Farmer Mac Criticized For Hefty Pay Packages

WASHINGTON -- The Federal Agricultural Mortgage Corp. paid $1.3 million in salaries, bonuses, and benefits to six top executives in 1990 - a year in which the secondary-market agency for farm loans lost $2.2 million, paid no dividends, and pooled no loans.

The pay packages - disclosed in proxy statements distributed at the government-chartered corporation's fourth annual meeting earlier this month - are drawing fire from an influential member of the House Agriculture Committee.

$98,000 Bonus

Leading the pay list was Henry D. Edelman, president and chief executive officer, who received cash compensation of $298,800. The total consists of a base salary of $200,000 and a bonus of $98,800 - $1,200 shy of the maximum bonus for which he was eligible.

Deferred compensation and insurance benefits brought Mr. Edelman's total pay package to $339,563.

The compensation is excessive and unjustified, given Farmer Mac's slow progress in establishing a secondary market for farm loans, Rep. Glenn English, D-Okla., said at a hearing of the House Agriculture subcommittee on conservation, credit, and rural development. He chairs the panel, which oversees Farmer Mac.

Attracting the Right People

The agency's vice president for communications, Thomas R. Clark, defended the company's pay practices, saying that the salaries and bonuses were set by the board to attract the right people to a startup organization.

He added that the executives' compensation is lower than that of their peers at other government-sponsored enterprises, such as the Federal National Mortgage Association and the Federal Home Loan Mortgage Corp.

"It is a fraction of the kinds of salaries being paid in other similar organizations," said Mr. Clark. "In 1990, the CEO of Fannie Mae made $1.238 million."

But a spokesman for Rep.
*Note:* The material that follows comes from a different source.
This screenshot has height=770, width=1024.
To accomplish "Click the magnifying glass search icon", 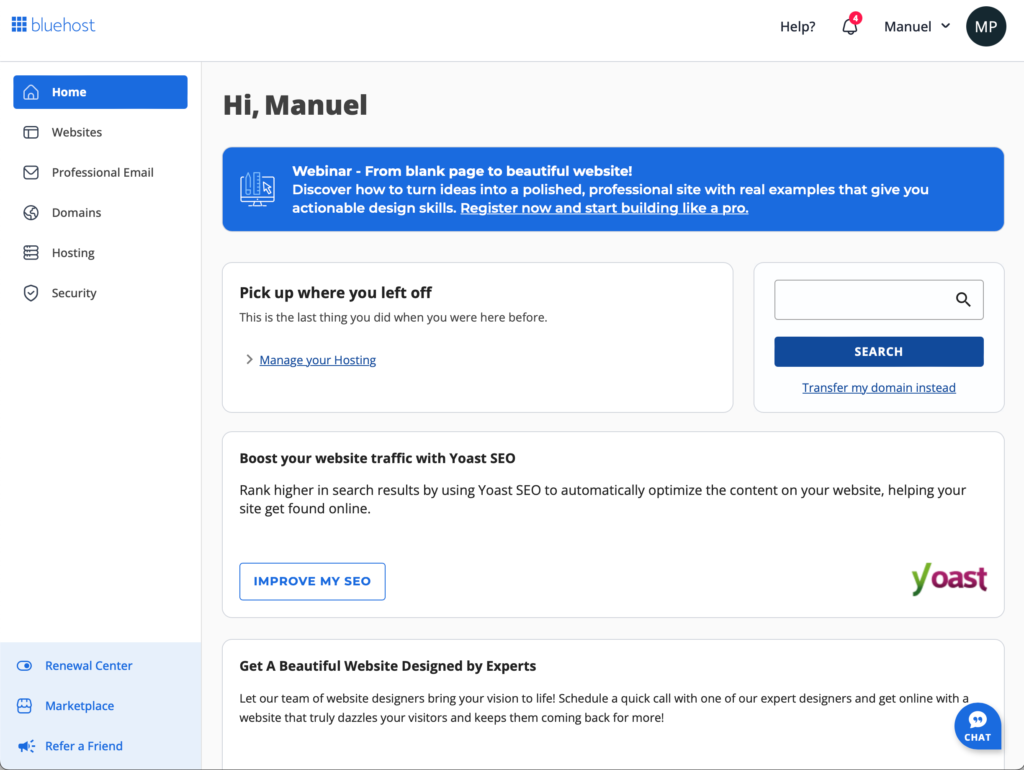I will tap(962, 299).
English said it doesn't matter what the chief executives of other government-sponsored enterprises are paid: "They're up and running, and Farmer Mac is not. I don't think [Rep. English] was satisfied with their explanation, because they haven't done anything."

"They have some high-priced people, but when you set your headquarters in Washington, D.C., you have to pay people more just to cover their living expenses," said Leslie W. Peterson, president of Farmers State Bank, Trident, Minn., and a Farmer Mac stockholder.
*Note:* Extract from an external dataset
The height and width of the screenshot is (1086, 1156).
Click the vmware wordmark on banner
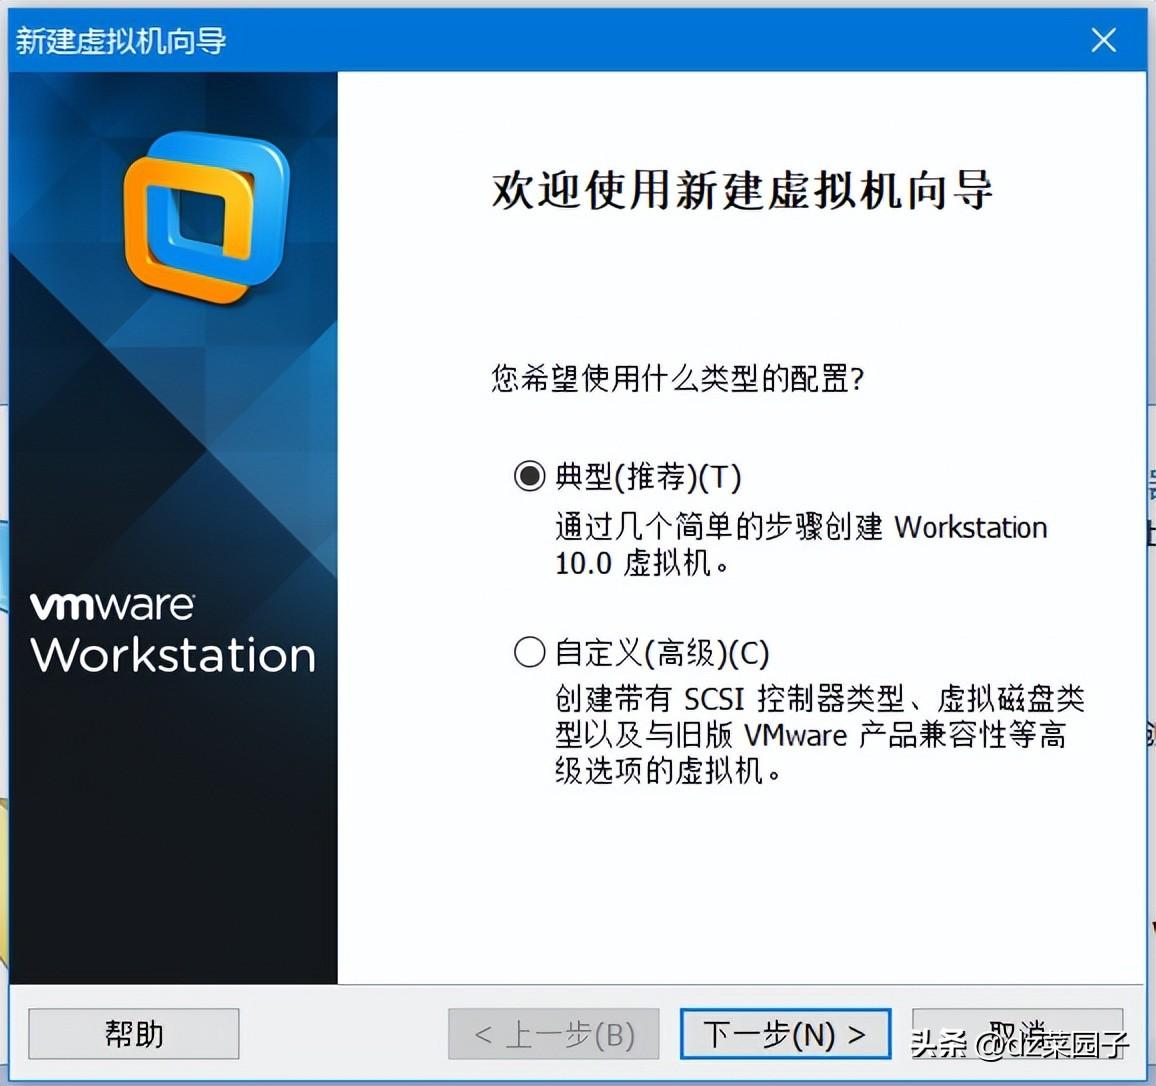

"I'm sure there are going to be stockholders that are bothered by that," Mr. Peterson said. Noting that he was involved in recruiting Mr. Edelman, he added, "From my perspective, his technical expertise, and connections, and knowledge of secondary markets were absolutely essential."

Congress chartered Farmer Mac in 1987 to boost liquidity and stabilize interest rates in farm lending by creating a secondary market for farm real estate and land loans. Getting off the ground has been frustrating. Regulatory hurdles had to be overcome, and investors had to be educated about farm securities.

Meanwhile, a significant contraction in farm debt outstanding has made it difficult for Farmer Mac to generate business: farmers aren't borrowing, and lenders aren't selling loans.

Rep. English has asked whether the agency should continue to exist at all. "Farmer Mac has not demonstrated to me that it has achieved any of those purposes for which it created," Rep. English said at last week's hearing.

But Mr. Clark, the Farmer Mac spokesman, said the agency has accomplished a great deal toward setting up the secondary market. Farmer Mac earlier this year issued $2.5 million in securities backed by Farmers Home Administration loans, through a spinoff program known as Farmer Mac II that Congress authorized last year. And it is putting together the securities pricing information needed to begin issuing securities under its flagship program.